Demps, 49, was first sent to death row for two 1971 murders. He has avoided three scheduled electrocutions in his years on death row.
Demps, a Vietnam veteran, now is condemned for the 1976 murder of a prison snitch. He's scheduled to die by lethal injection at 6 p.m. May 31.
Originally, Demps was sent to death row for the murders of R.N. Brinkworth and Celia Puhlick, who were fatally shot in a Lake County citrus grove.
The victims were inspecting some land for sale when they happened upon Demps, who had fled to the grove with a stolen safe. Mrs. Puhlick's husband, Nicholas, was wounded.
A year after Demps was sent to death row, the U.S. Supreme Court threw out capital punishment across the country, ruling death sentences had been imposed in an arbitrary way.

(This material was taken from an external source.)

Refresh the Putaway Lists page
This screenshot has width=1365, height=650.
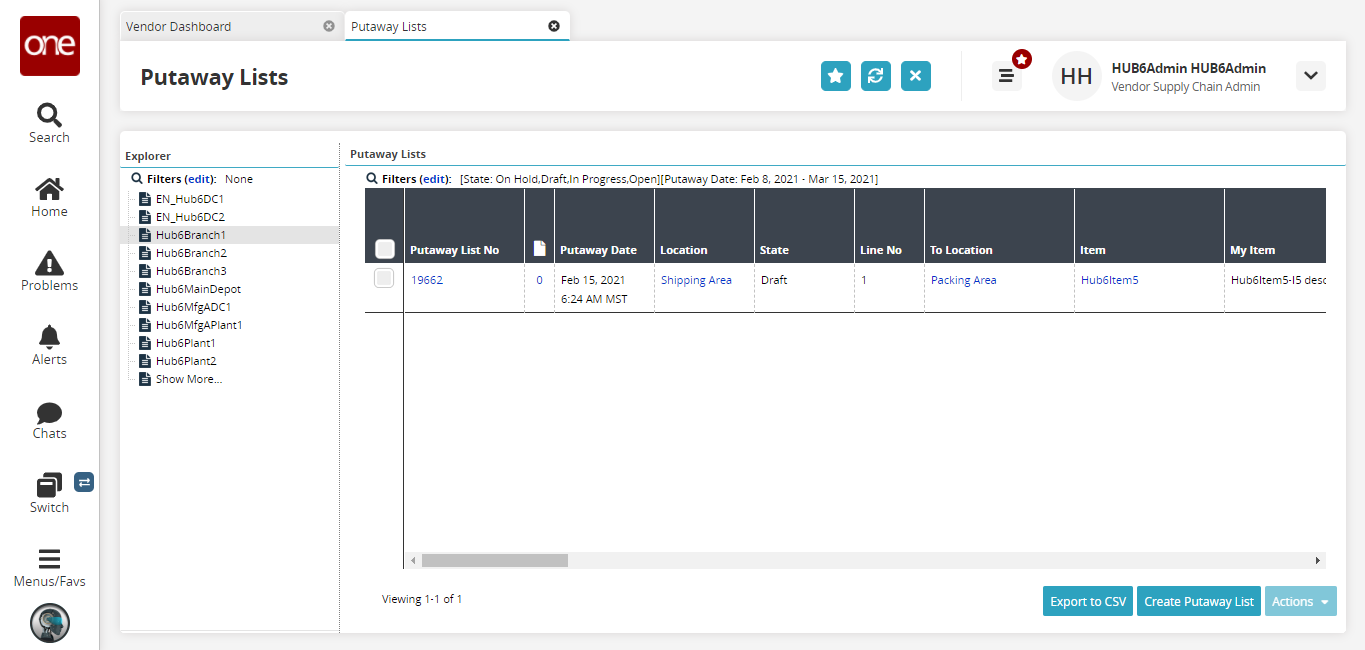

Demps and 96 other death row inmates were taken off Florida's death row and returned to the general prison population.
In July 1976, the nation's high court upheld Florida's new capital punishment law. And two months later, Alfred Sturgis was fatally stabbed in his prison cell.
Before he died, Sturgis told a guard that Demps and another inmate had held him down while a third stabbed him. Demps was sentenced to death in 1978.
Since his second death sentence, Demps has survived three death warrants - in 1982, 1987 and 1990 - by winning last-minute appeals.